We had a fascinating conversation with a lot of laughs, and we wandered around Kyiv with them for part of the evening, discovering the sights together. We’ve kept in touch on social media over the years.
As the bombs started to hit Kharkiv, we worried over their safety. One group of them left Kharkiv, taking a harrowing ~25-hour bus ride to Lviv in the West, before making their way to Krakow, in Poland. They were among the ~1 million Ukrainians who sought refuge in this city with a pre-war population of 800,000 people. Now, they are among the 300,000 refugees remaining there, and hoping to find their way to Canada.
They describe watching what is happening in their home of Kharkiv like watching a “horror movie”. Those who remained there have endured shelling and destruction on a horrific scale. Even now, with the city less impacted by from Russia’s incessant attacks, there is intermittent electricity and no water.
In a Reuters piece filed a month ago, a local resident of the city of Mykolaiv outlined how a necessity like water has been weaponized, as they queued for water: "This is the way we live," lamented Yaroslav, 78, a retiree who worked at the Chernomorsk Shipbuilding Yard, as he queued behind Sveta. "We live through one day and there is no joy and then there is the next day."
The Russians have targeted civilian infrastructure, like dams, water treatment and wastewater systems, methodically and ruthlessly.
As we have variously read with great horror, they have attacked hospitals, too.

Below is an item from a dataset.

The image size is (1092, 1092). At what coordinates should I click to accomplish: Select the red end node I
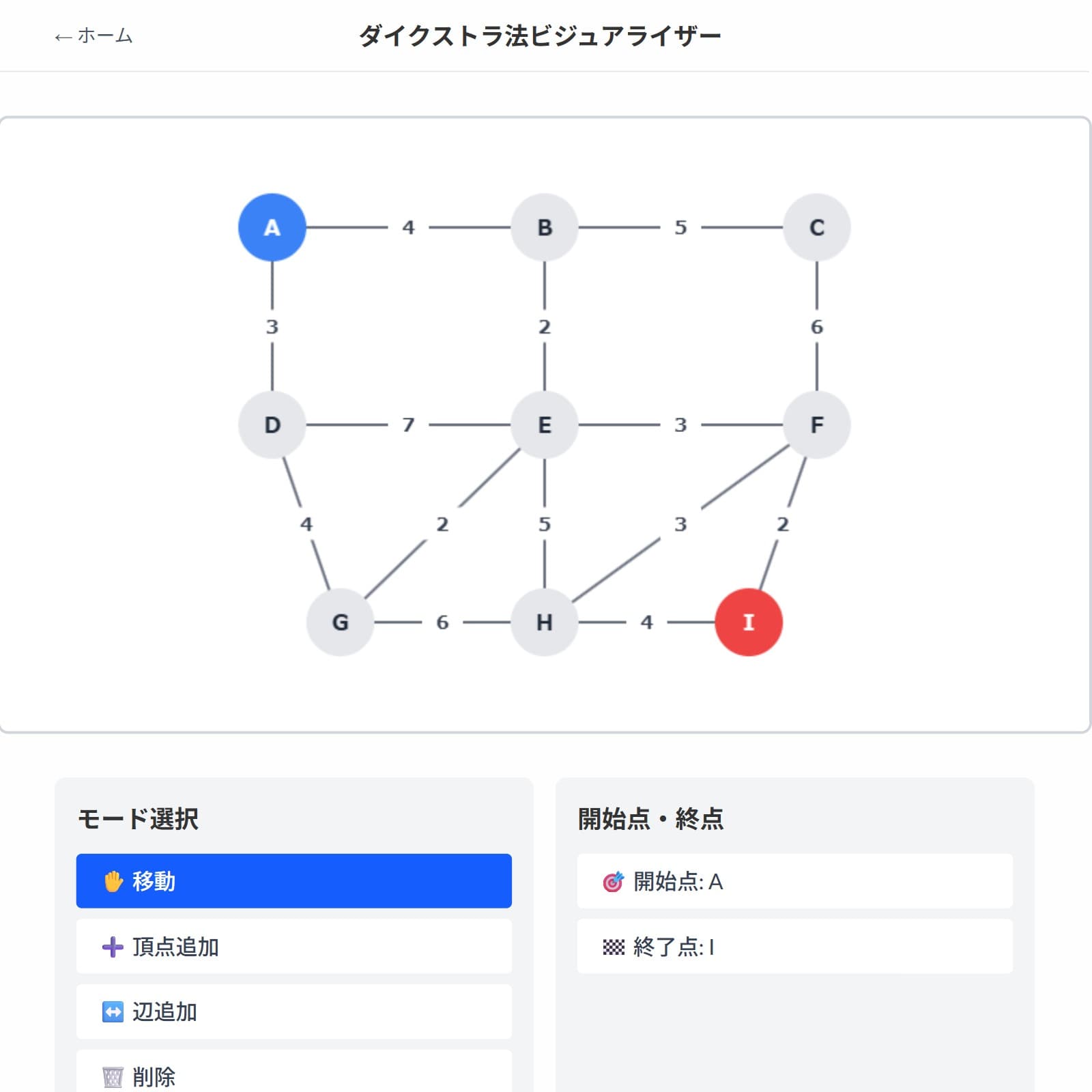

And the economic toll is almost incalculable.
A Canadian think-tank (the CD Howe Institute) tried to come up with an estimate in August.
As at the five-month mark of the invasion/war, the institute estimated the cost to be roughly equivalent to all Canadians’ earnings for 4 years, or $8.5 trillion. On a straight line basis to today, that would extrapolate to about 6.5 years’ worth of Canadians’ earnings so far, or something approaching $14 trillion.
Yes, trillion with a “T”.
And the economic and social impacts on our global energy situation will reverberate for decades.

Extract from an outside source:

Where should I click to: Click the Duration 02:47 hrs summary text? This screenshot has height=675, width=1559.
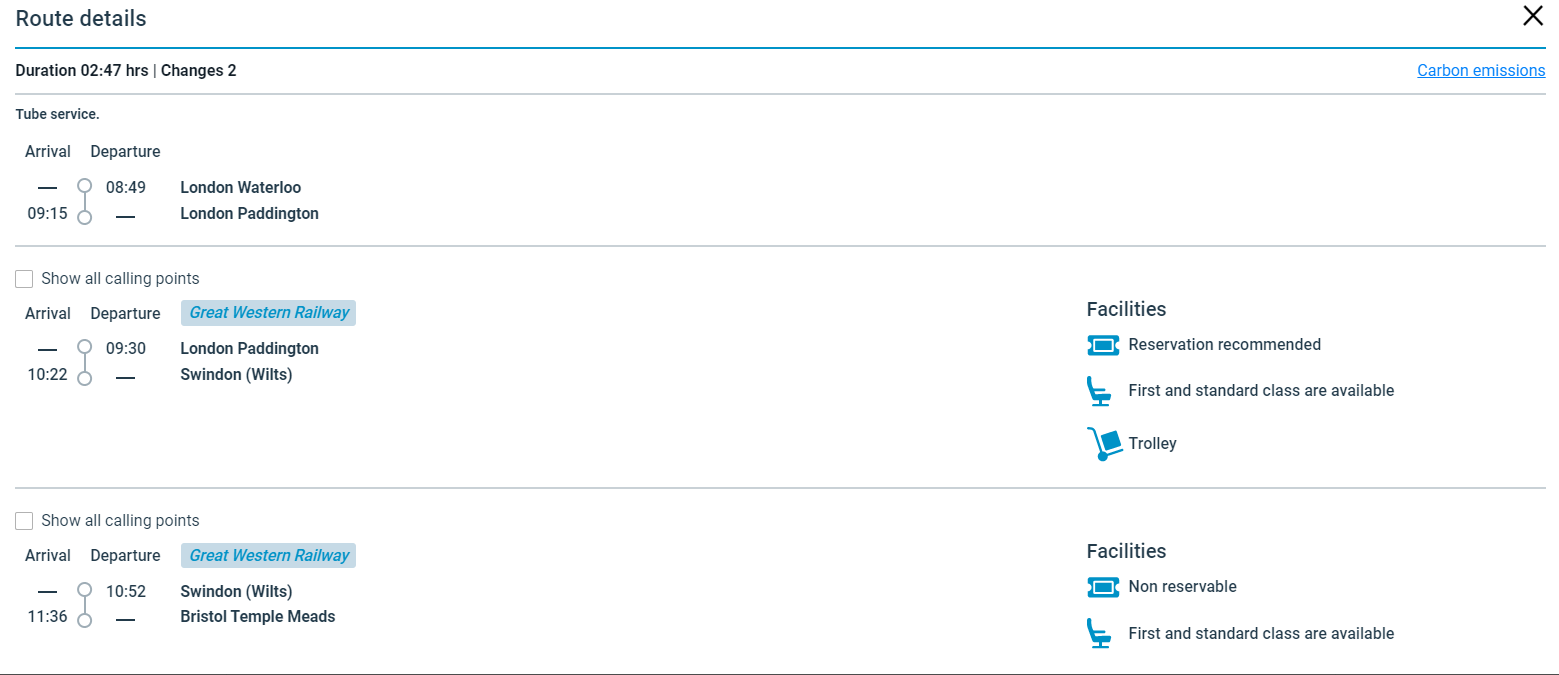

At a renewable energy conference earlier this week, the sense of urgency for energy independence was almost manic. While western governments are moving at veritable warp speed from the perspective of the bureaucracy, the private sector is chafing as the Overton window for serious action shrinks into the pressures and looming black hole of a global recession.

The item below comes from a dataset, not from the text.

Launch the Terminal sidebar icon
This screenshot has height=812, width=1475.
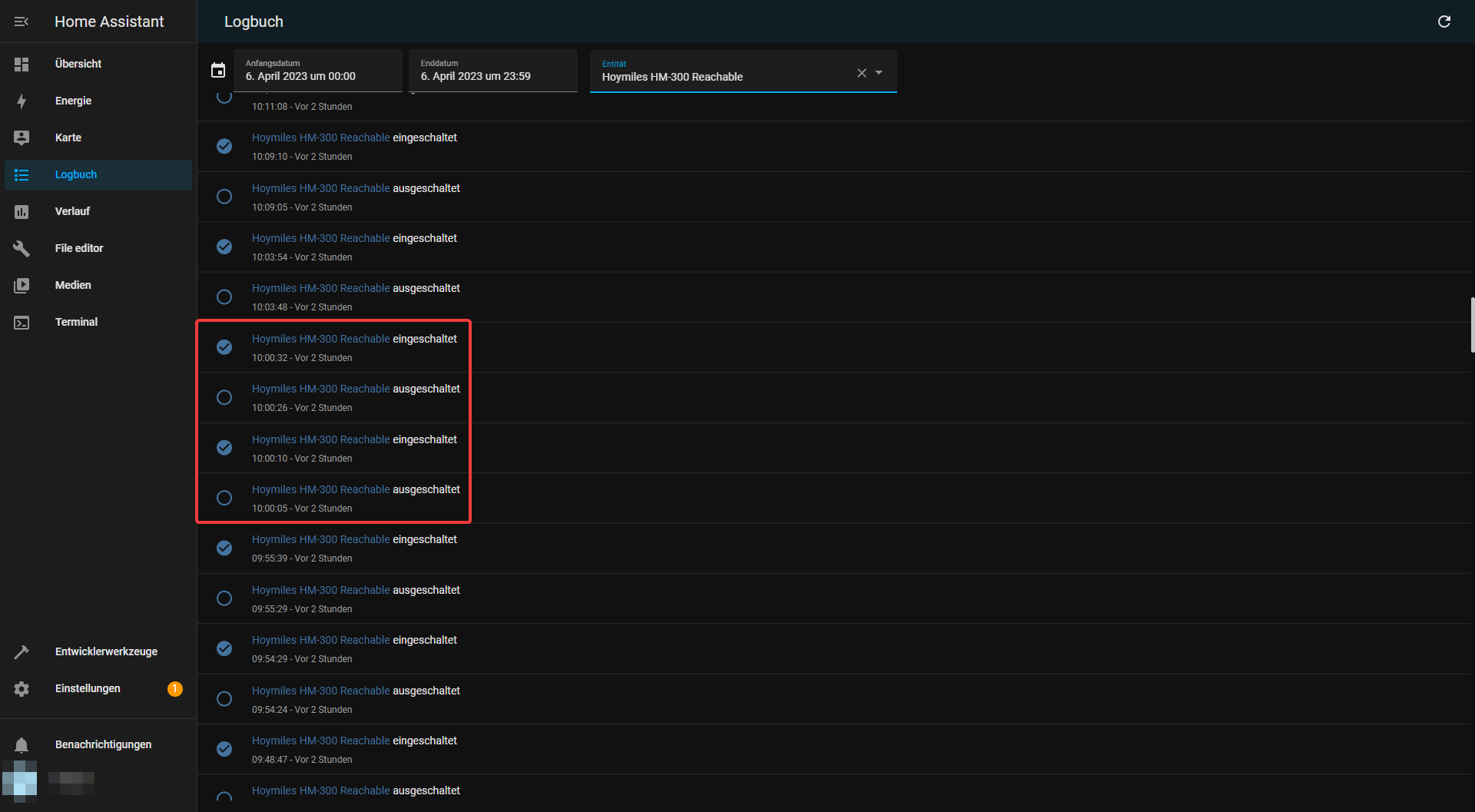22,322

Notwithstanding the amazing effort of the Ukrainian defence forces, and the routs they have delivered to the Russian forces, here we are on day 275 with no real end to the conflict in sight.
Winter has arrived.
It is below freezing in many parts of Ukraine today.
There has been much speculation about the effect of General Winter - the term for the effect of winter weather in an armed conflict like this, which played in the Russians’ favour against Napoleon. Only time will tell how effective General Winter is, and against whose military.
Meanwhile, millions of people remain displaced. Millions are without the necessities of life. Many people will undoubtedly freeze this Winter.
Canadians and others gave generously in the early days of the invasion. People created fundraisers, many without fanfare or publicity, and gave the money to great organizations like that overseen by my friend Ihor - the Ukrainian Canadian Congress.
It’s Black Friday today in the US, and because of the economic hegemony of our southern neighbour and the advent of e-commerce, it’s Black Friday everywhere.
Only today, in Ukraine, Black Friday has a very, very different meaning.
So maybe amidst the hunt for deals and as people begin to tick off items from their Christmas lists, we can all spare a few minutes - and a few dollars - for our fellow peace-seeking humans in Ukraine.